Generation ships are spacecraft where multiple generations of people live and die as they travel towards some destination, such as another star system. Because of the general difficulty of space travel and the speed limit of light, these voyages might take centuries to be completed.

Rather than thinking of that sentence as, well, just a sentence about some spaceships, I'm instead beginning to feel the "neighborhood" of ideas that lie next to it.

Some points in this idea neighborhood are just paraphrases, but others retell the story in different styles. Yet others change settings, wrap the idea in positive or negative light, or change the topic entirely, while keeping the tone and structure of the sentence. From the outputs of the model I used to study this idea, my favorite of the set compared the scale of interstellar travel to the vastness of the ocean, and another speculated that planets themselves may be considered a kind of generation ship.

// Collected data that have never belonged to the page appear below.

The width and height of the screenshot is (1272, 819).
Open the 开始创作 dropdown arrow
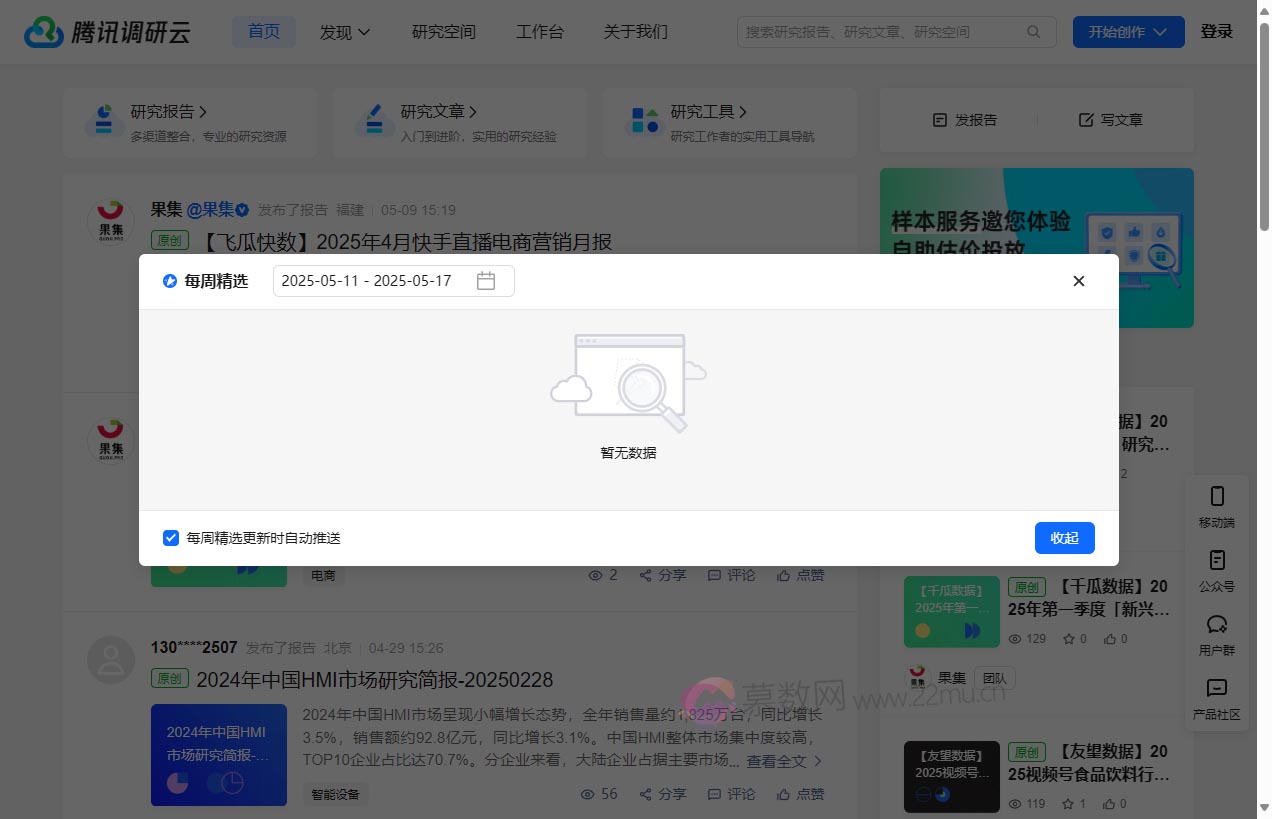tap(1160, 31)
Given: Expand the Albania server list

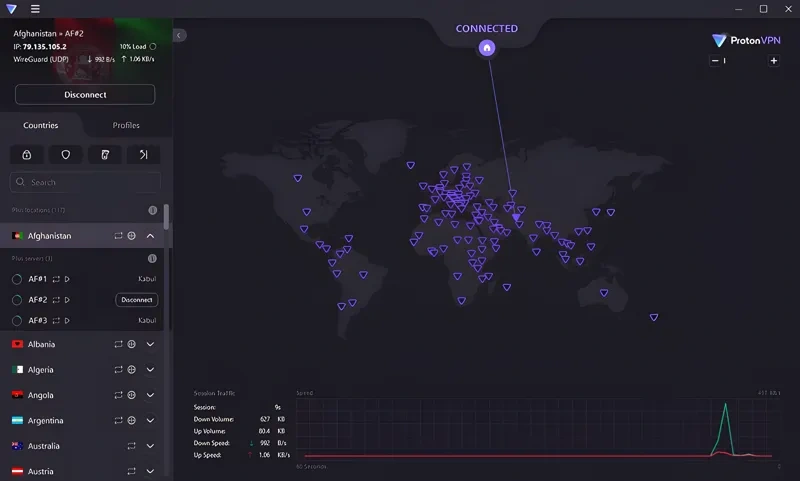Looking at the screenshot, I should coord(151,344).
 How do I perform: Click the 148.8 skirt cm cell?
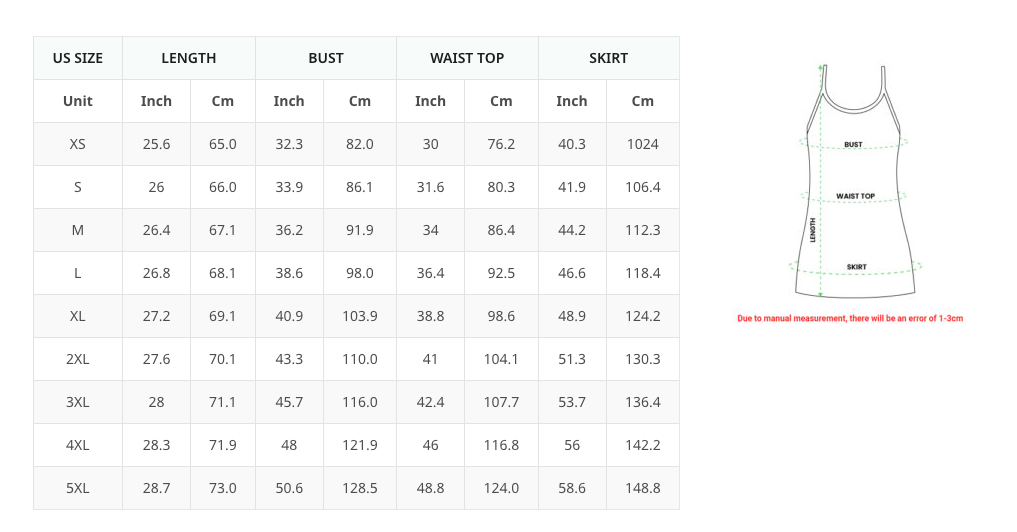(x=643, y=488)
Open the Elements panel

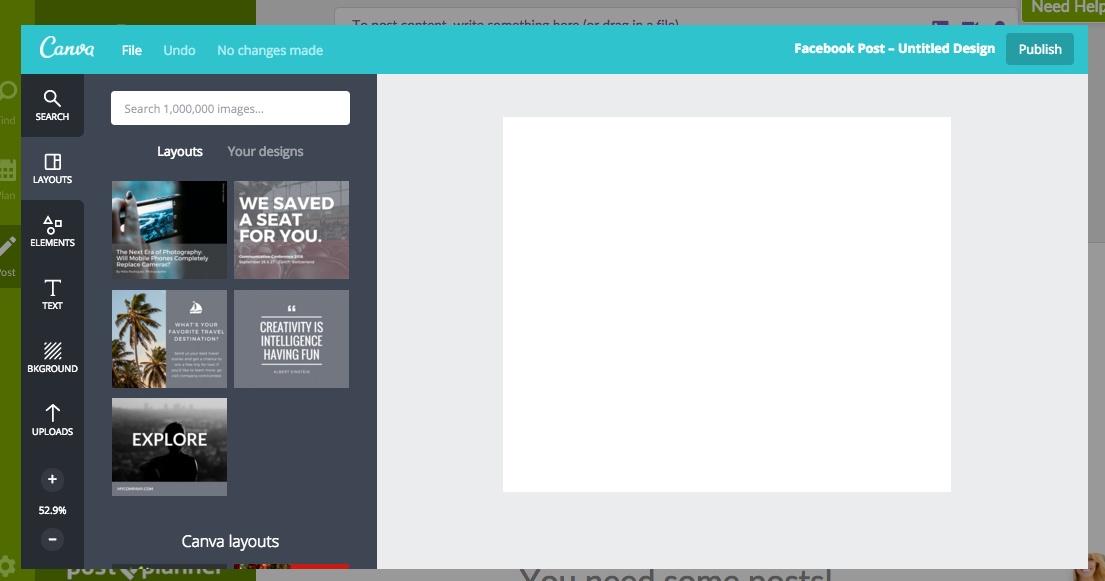point(52,231)
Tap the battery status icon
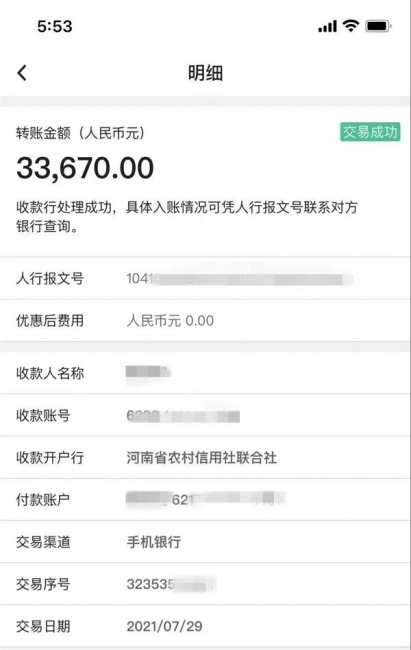Image resolution: width=411 pixels, height=650 pixels. tap(378, 27)
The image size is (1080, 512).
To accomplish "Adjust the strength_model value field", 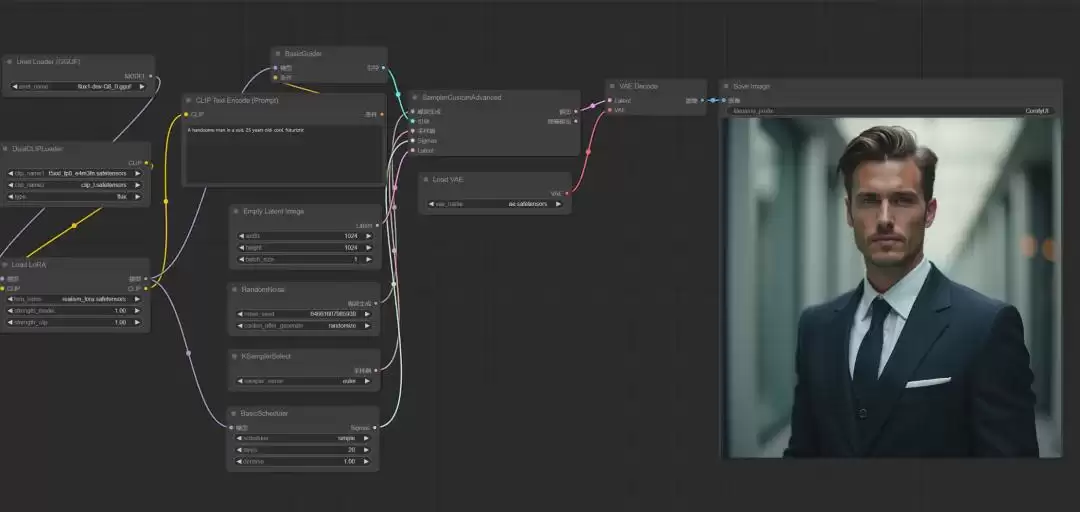I will coord(75,311).
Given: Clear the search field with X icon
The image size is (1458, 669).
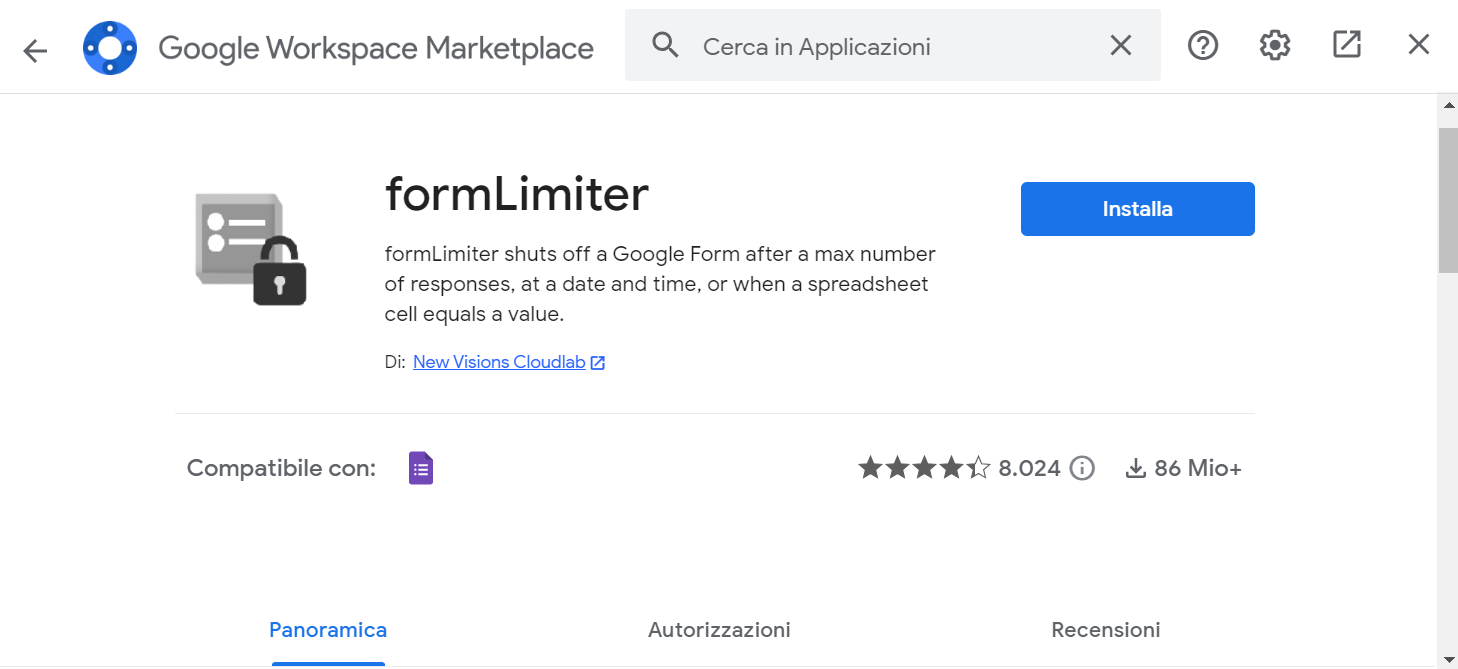Looking at the screenshot, I should click(x=1121, y=45).
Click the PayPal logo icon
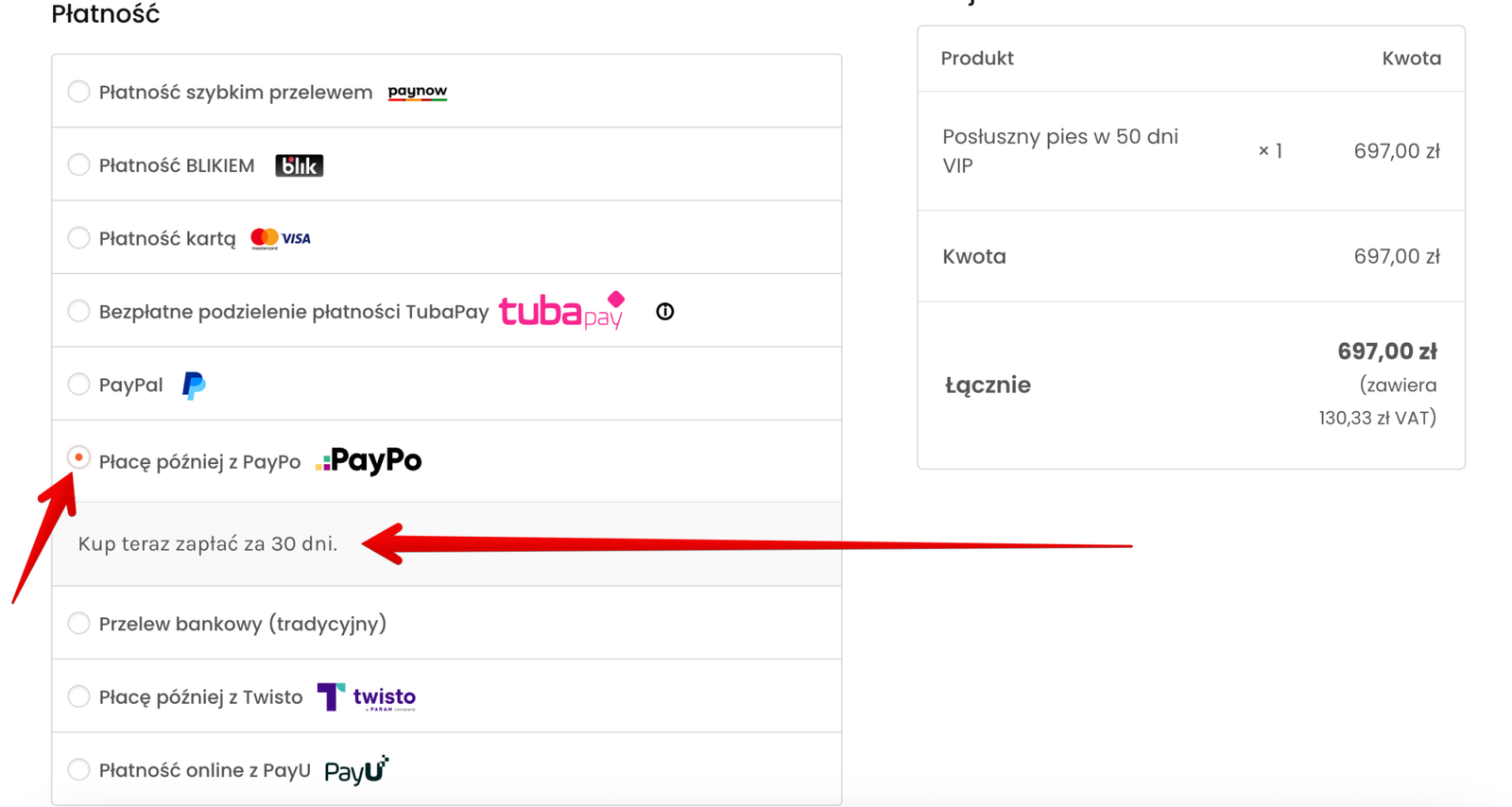 pyautogui.click(x=194, y=385)
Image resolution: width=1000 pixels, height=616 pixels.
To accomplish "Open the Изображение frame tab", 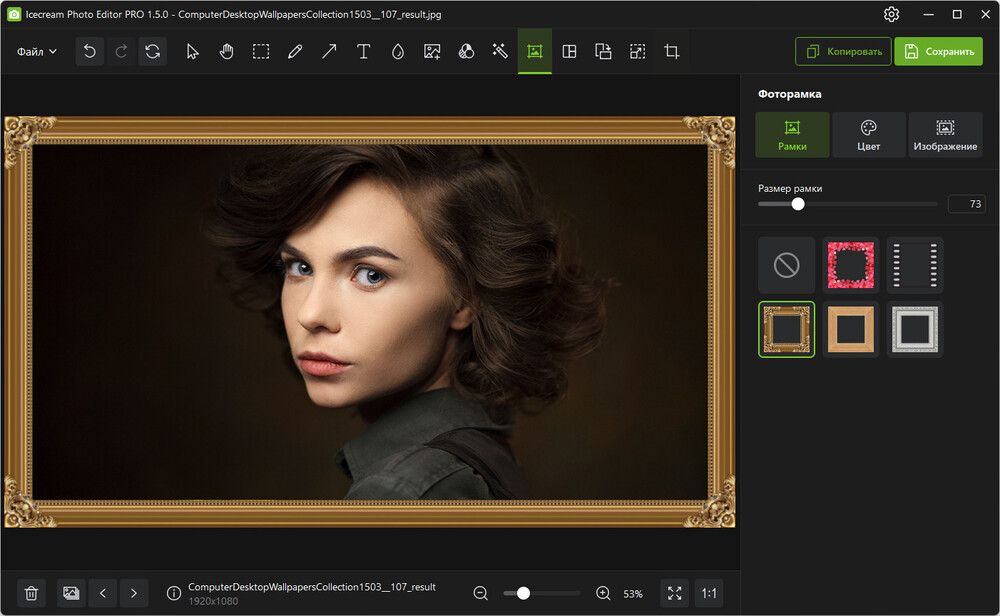I will click(x=944, y=134).
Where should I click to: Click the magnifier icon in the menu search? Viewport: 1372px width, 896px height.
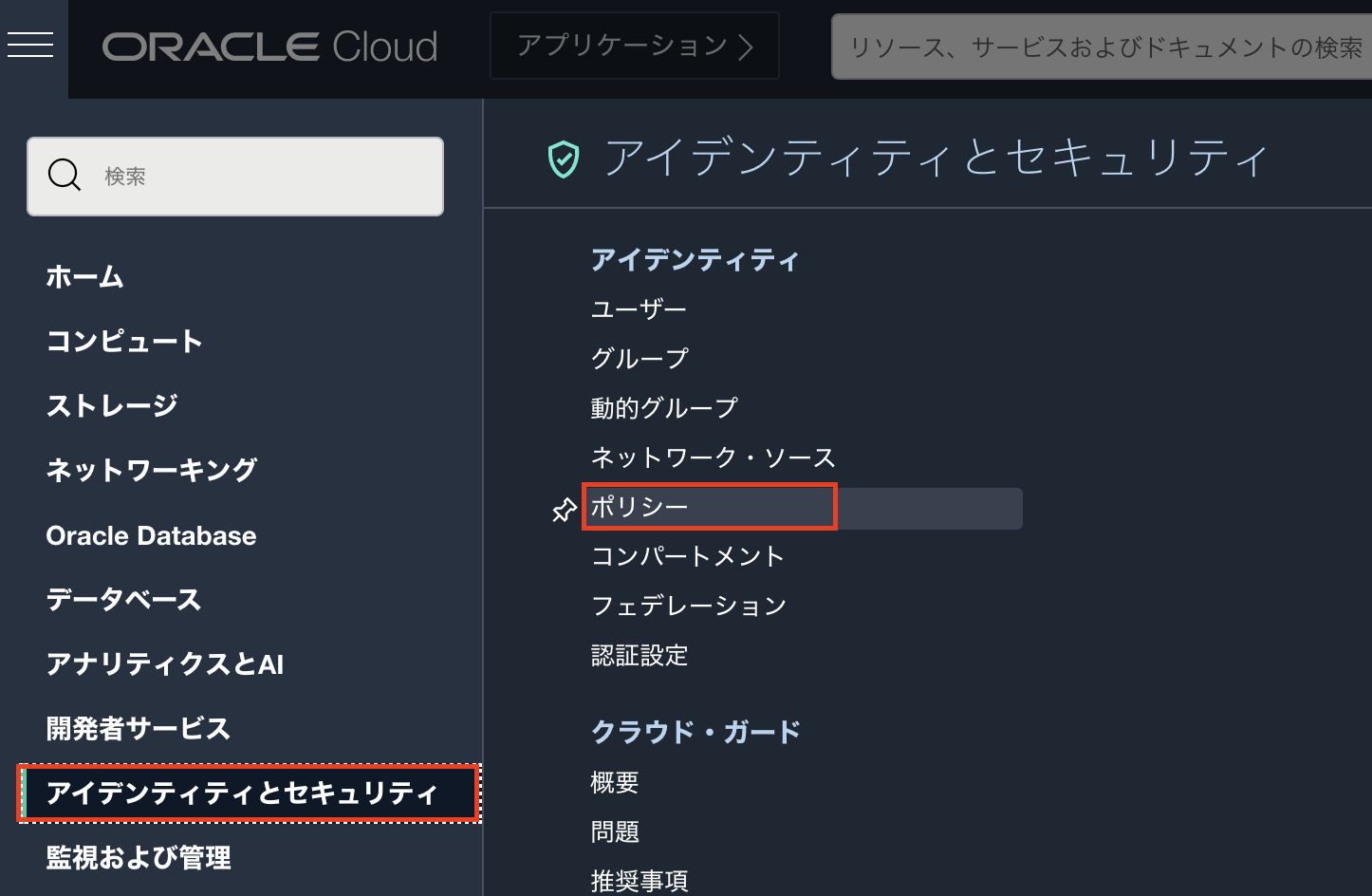point(65,176)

As I've adjusted to this new feeling, a complementary sensation has drifted into the back of my mind: In a world where ideas exist in this infinitely densely packed fabric of variations, thinking individual strands of thoughts without visceral awareness of the rich variations in the idea of every thought seems like a loss, like trying to take in the the night sky with a telescope that only sees one star at a time. My hope is that with some combination of better tools and ways to represent/communicate ideas, we'll be able to open our minds up to the infinite variations present just besides every word and idea we perceive today.

Added a few functions for drawing histograms into the Oak standard library, and now I can do this!

std.range(100000) |>
	std.map(random.normal) |>
	debug.histo({ bars: 20, label: :start, cols: 50 })

... which renders ...

    7 ▏
   38 ▏
  175 ▌
  574 █▋
 1740 █████
 3951 ███████████▍
 7804 ██████████████████████▌
12066 ██████████████████████████████████▉
15913 ██████████████████████████████████████████████
17296 ██████████████████████████████████████████████████
15783 █████████████████████████████████████████████▋
11614 █████████████████████████████████▋
 7160 ████████████████████▊
 3562 ██████████▎
 1527 ████▍
  577 █▋
  159 ▌
   40 ▏
   12 ▏
    1 ▏

Might our descendants look upon our probable emergence and departure from Earth's gravity well the same way we look upon our ancestors' emergence and departure from the ocean — as a necessary proving ground that we outgrew?

I was trying to develop an intuition for how "hard" masked language modeling and masked text reconstruction (autoencoding) are, so I wrote a little script to "mask" a certain % of words from stdin.

{
	println: println
	default: default
	map: map
	stdin: stdin
	constantly: constantly
} := import('std')
{
	split: split
	trim: trim
	join: join
} := import('str')

Cli := import('cli').parse()

MaskFraction := float(Cli.opts.'mask-fraction') |>
	default(float(Cli.opts.m)) |>
	default(0)

stdin() |>
	trim() |>
	split('\n') |>
	map(fn(l) l |> split(' ')) |>
	map(fn(l) l |> map(fn(w) if rand() < MaskFraction { true -> w |> map(constantly('_')), _ -> w })) |>
	map(fn(l) l |> join(' ')) |>
	join('\n') |>
	println()

and then e.g.

pbpaste | oak masker.oak --mask-fraction 0.3

Difficulty shoots through the roof for me around 30% masking. (Coincidentally, this is also where I'm training my current ContraBT5 bottleneck model.)